* **Extract to read**:
§ §
[PATCH] nvme: Fix cache alignment

Tue Feb 2 22:18:47 CET 2021

On 2/2/21 5:23 PM, Andre Przywara wrote:
[...]

>>>   drivers/nvme/nvme.c | 50 +++++++++++++++++++++++++++++----------------
>>>   1 file changed, 32 insertions(+), 18 deletions(-)
>>>
>>> diff --git a/drivers/nvme/nvme.c b/drivers/nvme/nvme.c
>>> index 5d6331ad34..758415a53b 100644
>>> --- a/drivers/nvme/nvme.c
>>> +++ b/drivers/nvme/nvme.c
>>> @@ -53,6 +53,27 @@ struct nvme_queue {
>>>          unsigned long cmdid_data[];
>>>   };
>>>
>>> +static void nvme_align_dcache_range(void *start, unsigned long size,
>>> +                                   unsigned long *s, unsigned long *e)
>>> +{
>>> +       *s = rounddown((uintptr_t)start, ARCH_DMA_MINALIGN);
>>> +       *e = roundup((uintptr_t)start + size, ARCH_DMA_MINALIGN);
>>> +}
> 
> As mentioned in the other email, just rounding the value that we are
> going to pass to the cache maintenance operation does not make sense,
> so this function should go.

You keep saying that this patch makes no sense, but I don't see any 
explanation _why_ there is a problem.

>>> +
>>> +static void nvme_flush_dcache_range(void *start, unsigned long size)
>>> +{
>>> +       unsigned long s, e;
>>> +       nvme_align_dcache_range(start, size, &s, &e);
>>> +       flush_dcache_range(s, e);
> 
> There is no good reason for alignment restrictions when it comes to
> clean (& invalidate), so there is no need for this wrapper.

Is that on ARM64-specific or is that applicable in general ? The driver 
is expected to work on any CPU. The flushed area start/end address must 
be cache line aligned, hence the wrapper is correct and needed.

>>> +}
>>> +
>>> +static void nvme_invalidate_dcache_range(void *start, unsigned long size)
§ §
* **Material supplied**:
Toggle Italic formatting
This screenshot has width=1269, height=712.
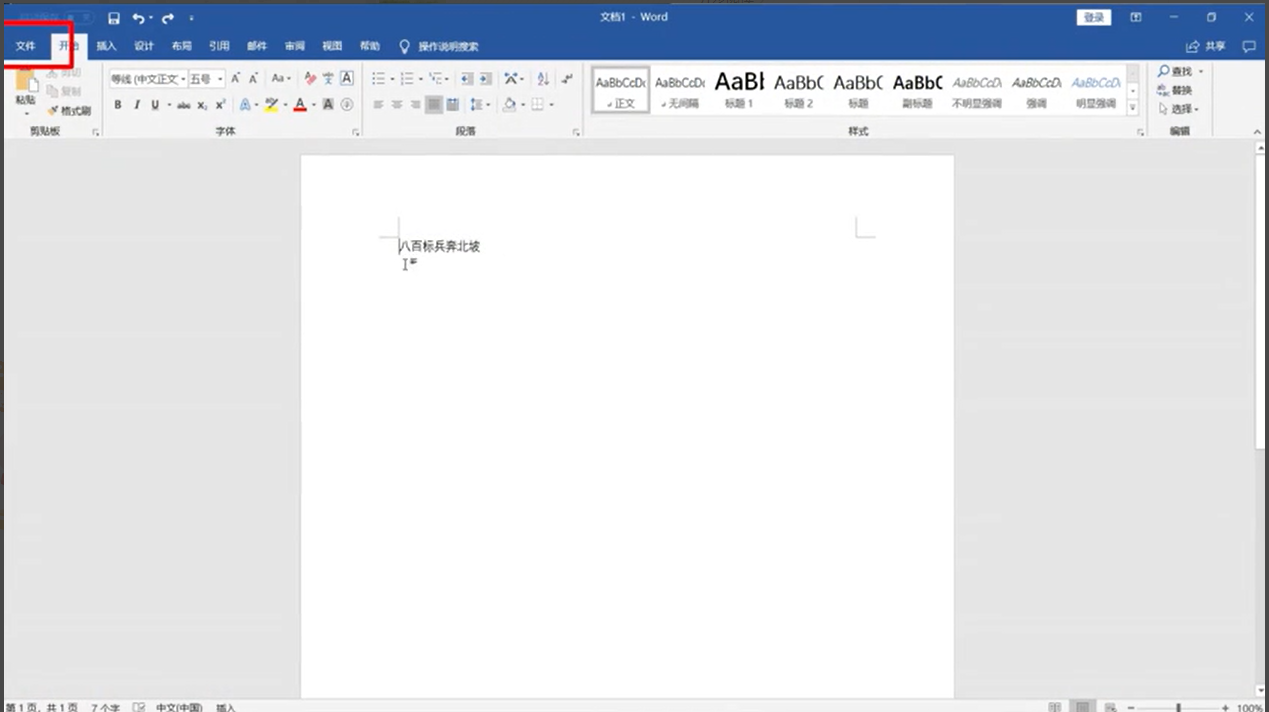(x=136, y=105)
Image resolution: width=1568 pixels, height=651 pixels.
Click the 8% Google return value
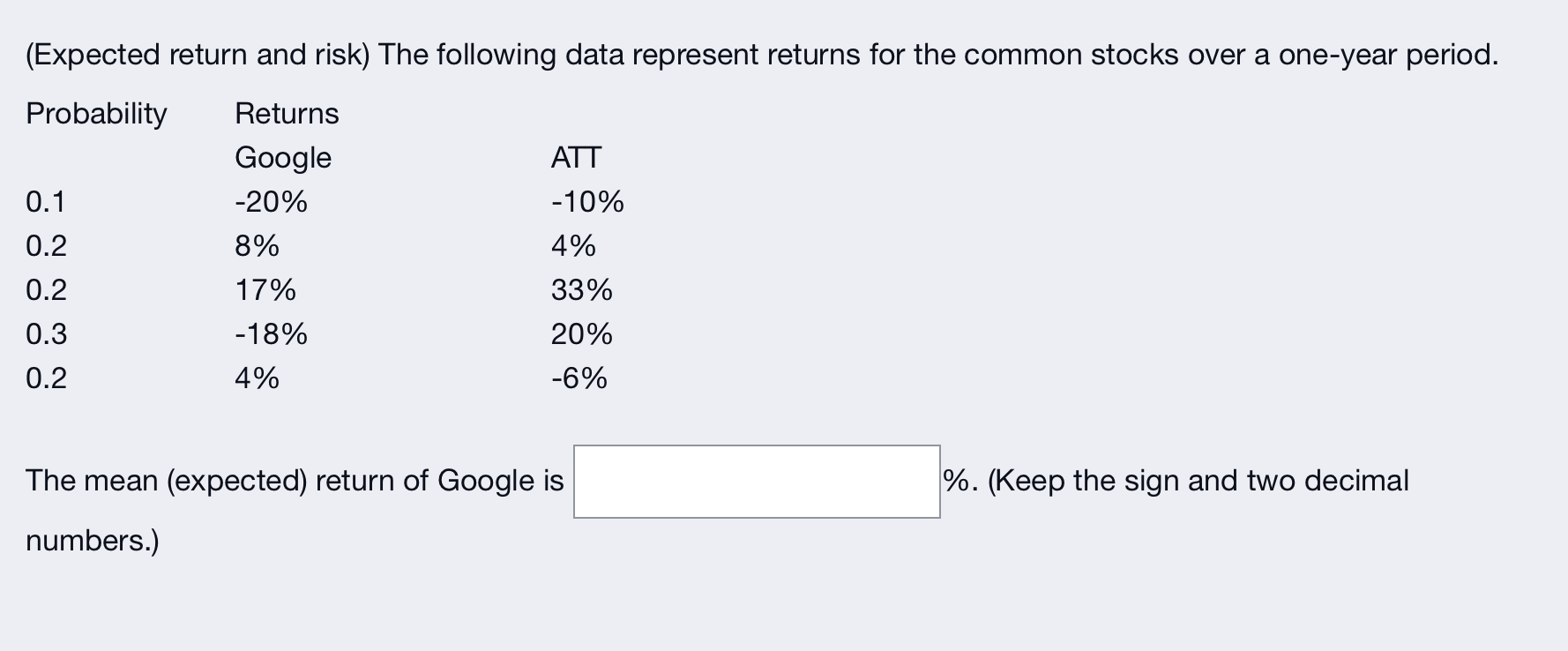(x=256, y=246)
§ §
* **Short problem**: Please pick up the email thread on the NVMe cache alignment patch and continue it from the point where it stops.

* **Answer to this exercise**:
>>> +{
>>> +       unsigned long s, e;
>>> +       nvme_align_dcache_range(start, size, &s, &e);
>>> +       invalidate_dcache_range(s, e);
> 
> invalidate is tricky, we could use a wrapper similar to
> invalidate_dcache_check() in bcmgenet.c. However I am not sure this is
> very useful here, because most requests are already for a whole buffer
> size (page or block).
> 
> Alignment of the buffer address will be checked by the implementation
> of invalidate_dcache_range().

Both invalidate_dcache_range() and flush_dcache_range() will perform no 
operation if either start or end address is not cache-line aligned. If a 
driver passes such unaligned address to either function, then the driver 
must be fixed, because it will fail to perform cache flush/invalidate 
ops silently and then fail silently, e.g. like this nvme driver does.

>>> +}
>>> +
>>>   static int nvme_wait_ready(struct nvme_dev *dev, bool enabled)
>>>   {
>>>          u32 bit = enabled ? NVME_CSTS_RDY : 0;
>>> @@ -129,8 +150,7 @@ static int nvme_setup_prps(struct nvme_dev *dev, u64 *prp2,
>>>          }
>>>          *prp2 = (ulong)dev->prp_pool;
>>>
>>> -       flush_dcache_range((ulong)dev->prp_pool, (ulong)dev->prp_pool +
>>> -                          dev->prp_entry_num * sizeof(u64));
>>> +       nvme_flush_dcache_range(dev->prp_pool, dev->prp_entry_num * sizeof(u64));
> 
> As mentioned above, there should be no reason to check or round addresses for flush().

Again, if the start/end address of the flush/invalidate_dcache_range 
operation is unaligned, the operation is not performed, hence the 
alignment is mandatory.

> It gets a bit more tricky if buffers overlap with buffers that are also
> invalidated at some point, but that does not seem to be the case here.

The buffers are correctly padded already, hence there is no problem with 
overlap, and hence the rounding is exactly what has to be done.

>>>
>>>          return 0;
>>>   }
>>> @@ -144,10 +164,8 @@ static __le16 nvme_get_cmd_id(void)
>>>
>>>   static u16 nvme_read_completion_status(struct nvme_queue *nvmeq, u16 index)
>>>   {
>>> -       u64 start = (ulong)&nvmeq->cqes[index];
>>> -       u64 stop = start + sizeof(struct nvme_completion);
>>> -
>>> -       invalidate_dcache_range(start, stop);
> 
> IIUC, this wants to invalidate a single CQ entry, which is 16 bytes
> long. So this will also invalidate the neighboring entry, at least
> (with 64 byte cache line size even three others).
> Does the hardware require the queue entries to be consecutive?
> If not, we could blow up struct nvme_completion to have the size of a
> cache line.
> If yes, this gets a bit more tricky.

The CQ entry is correctly padded, so this concern does not apply.
Note that this is also mentioned in the commit message.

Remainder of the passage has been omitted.